Anonymous sale, South Carolina, Charlton Hall Auctioneers, 6 March 2010, lot 115;

Where acquired by a private collector, UK;

With Galerie Michel Descours, Lyon and Paris.

M. Sandoz, Les Lagrenée, I. Louis (Jean-François) Lagrenée, 1725–1805, Paris 1983, p. 301, no. 442 (as location unknown).

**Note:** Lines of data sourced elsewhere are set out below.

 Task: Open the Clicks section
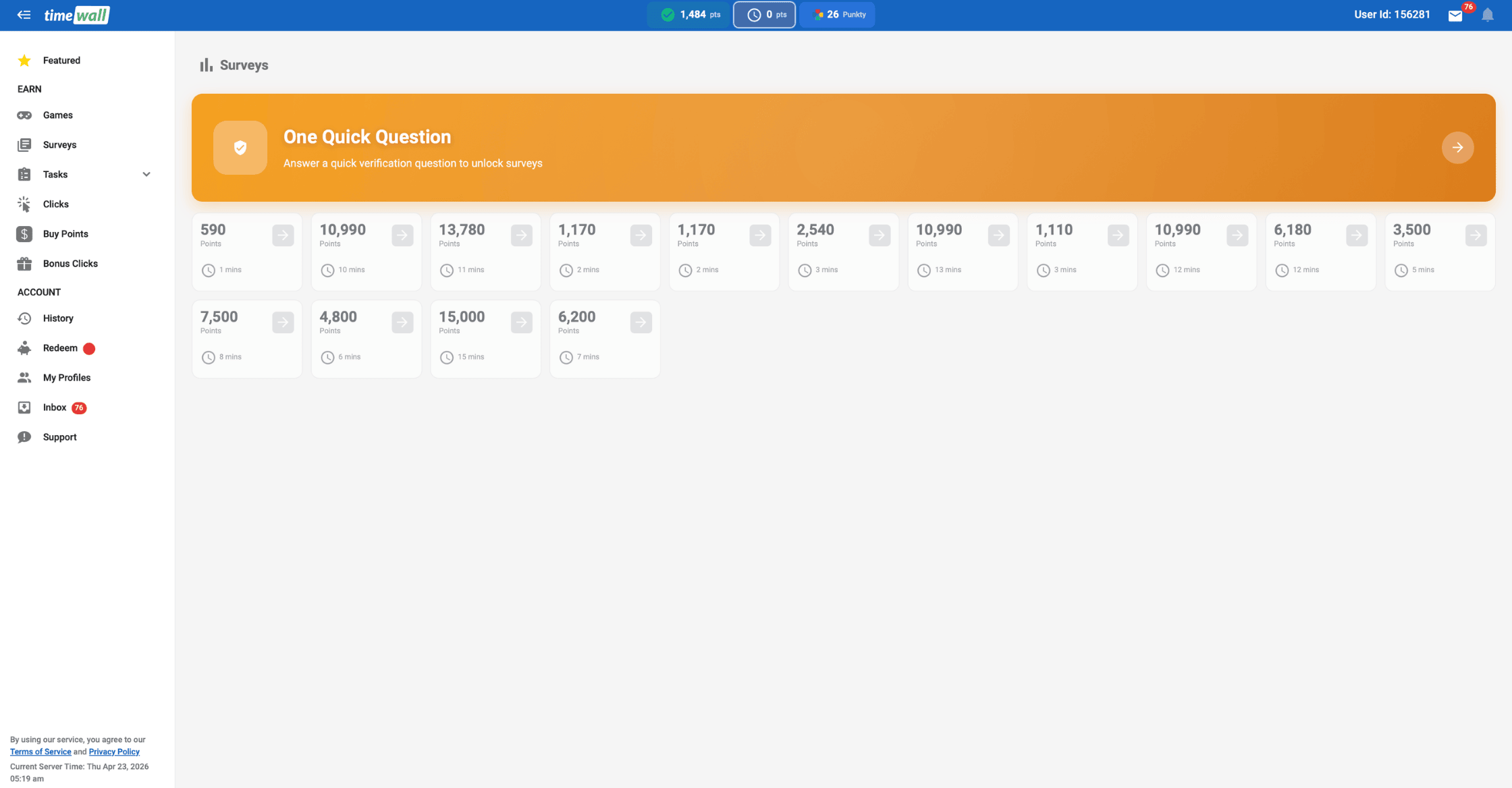(24, 204)
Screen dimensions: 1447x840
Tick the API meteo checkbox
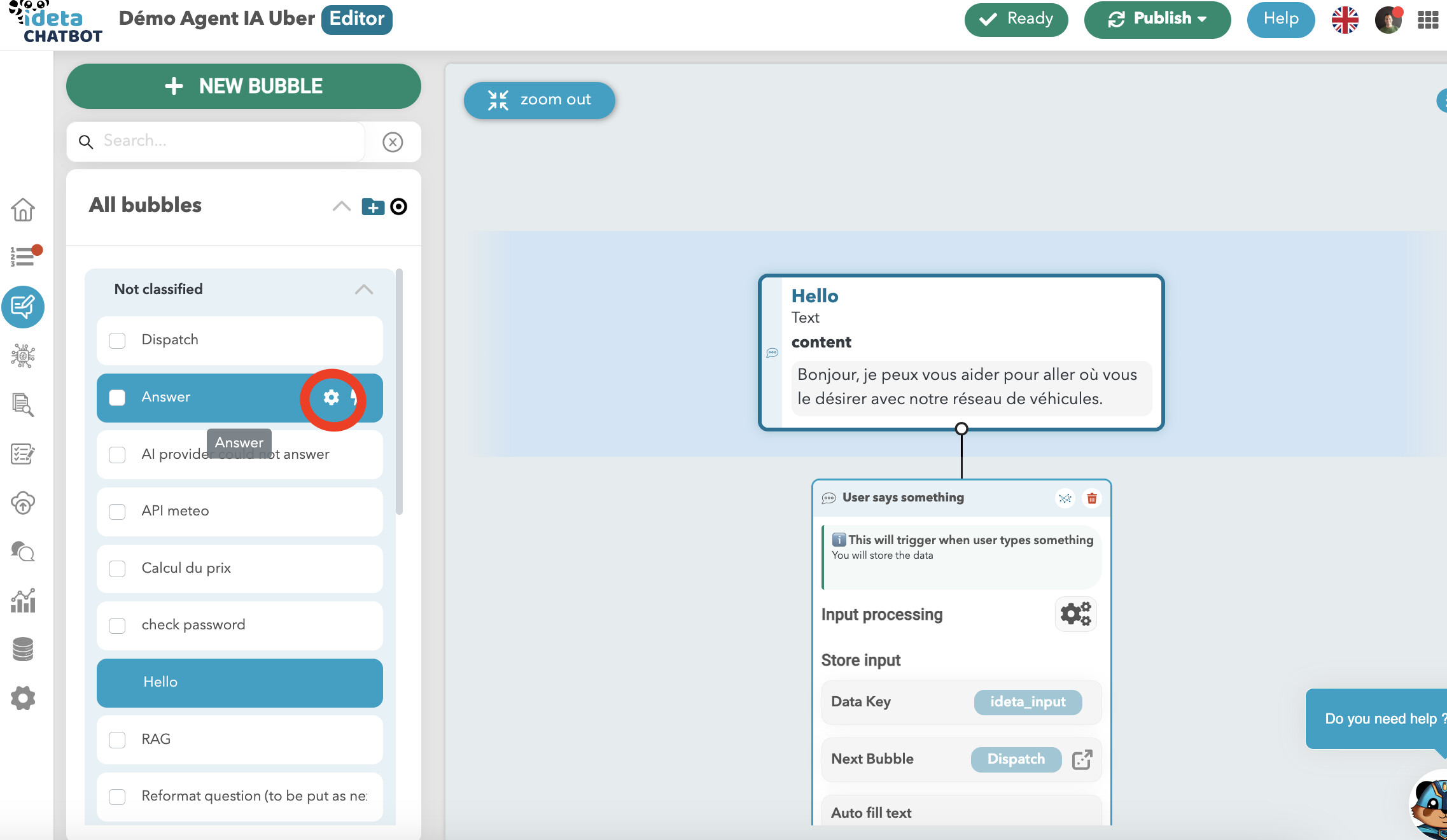point(117,512)
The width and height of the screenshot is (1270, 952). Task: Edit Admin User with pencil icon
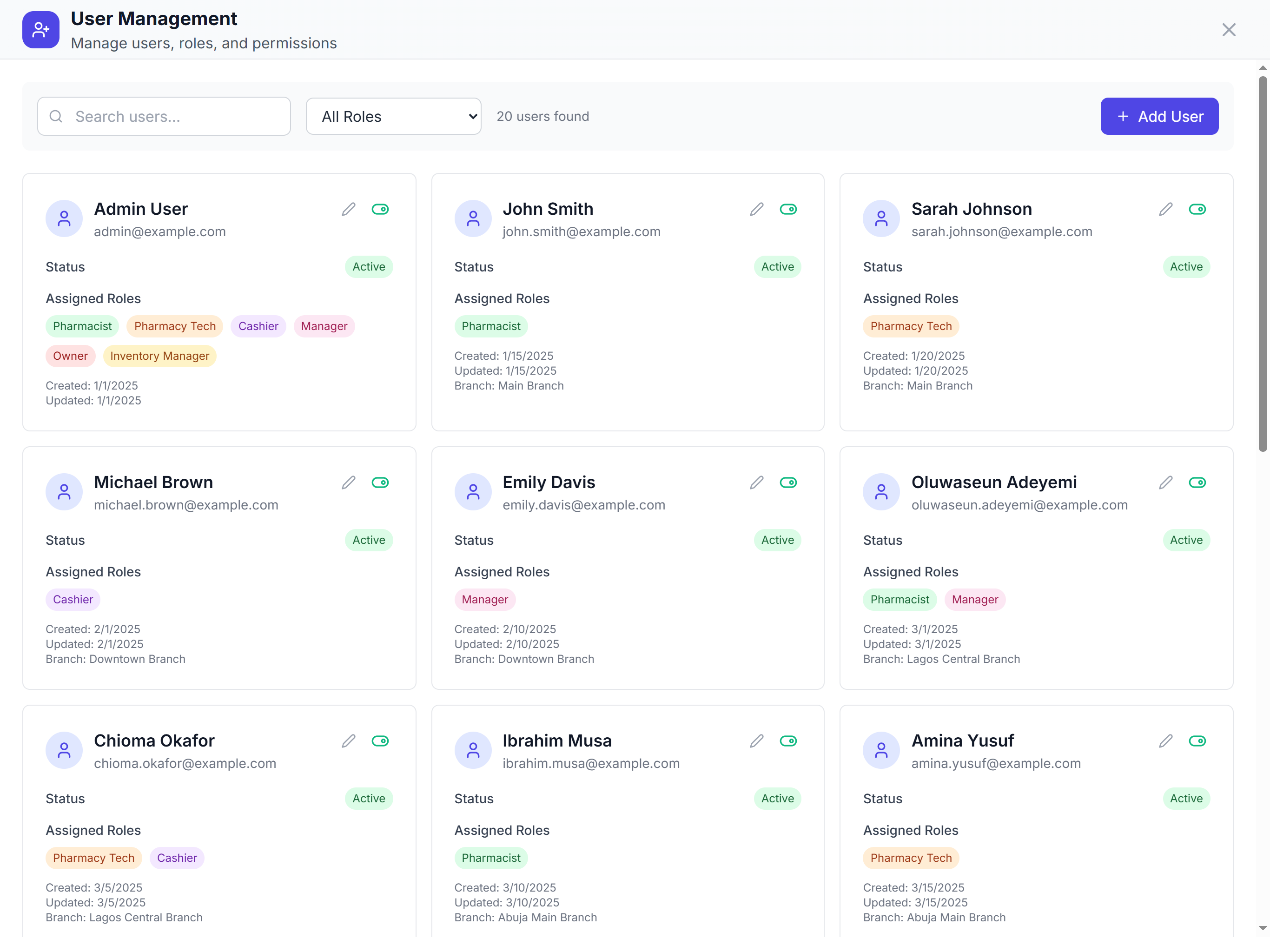tap(349, 209)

"This is a wonderfully dramatic and energetic work by one of the most prestigious French artists of the second half of the 18th Century. Dating from the 1780s, the painting was likely made while Lagrenée was Director of the Académie de France à Rome (1781-1787)."


Alex Bell


Louis-Jean-François Lagrenée, also called Lagrenée the Elder, was born in Paris into a family of artists. He studied with his brother Jean-Jacques, trained with Carle Vanloo, won the Prix de Rome in 1749 and studied at the French Academy in that city. He became a member of the art academies in Saint Petersburg and in Paris, where he exhibited prominently in the Salon. Napoleon went on to make him chevalier of the Légion d’Honneur and rector of the École des Beaux-Arts in 1804.

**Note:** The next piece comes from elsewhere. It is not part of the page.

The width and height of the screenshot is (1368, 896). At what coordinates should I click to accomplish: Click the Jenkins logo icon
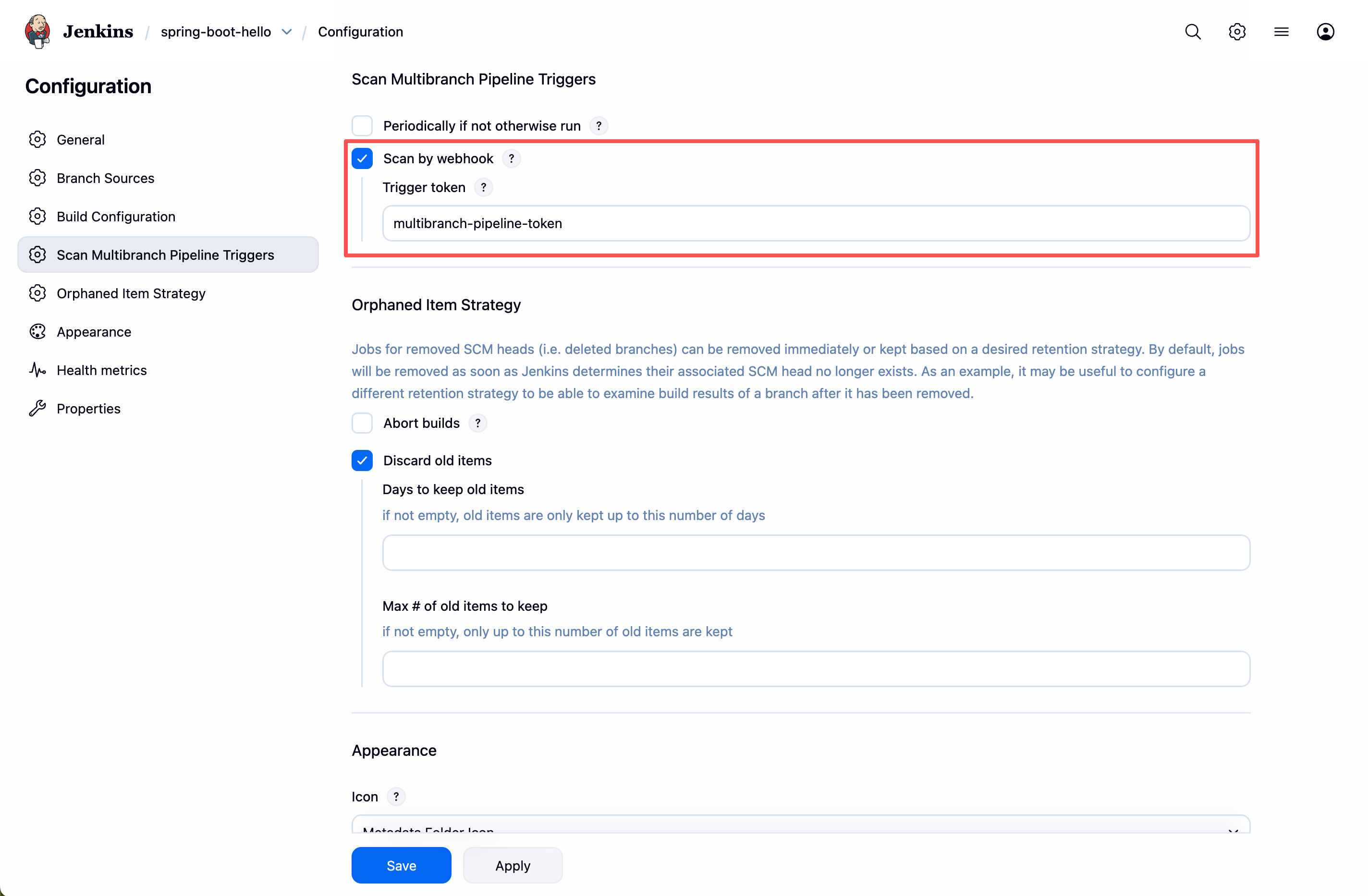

The subject matter of this painting has traditionally been identified as the Ancient Roman goddess Bellona calling Mars, whose charioteer she is often cited as, to war - here she is seen astride a golden chariot and has handed over her reins. Recently however Dr Christoph Vogtherr, to whom we are grateful, and who dates the painting to the 1780s, has suggested that the mythological subject may be based on a scene from the Trojan Wars (1194–84 BC). Regardless, the subject matter of this painting would undoubtedly have been influenced by Lagrenée’s time in Rome and his exposure to its ancient history.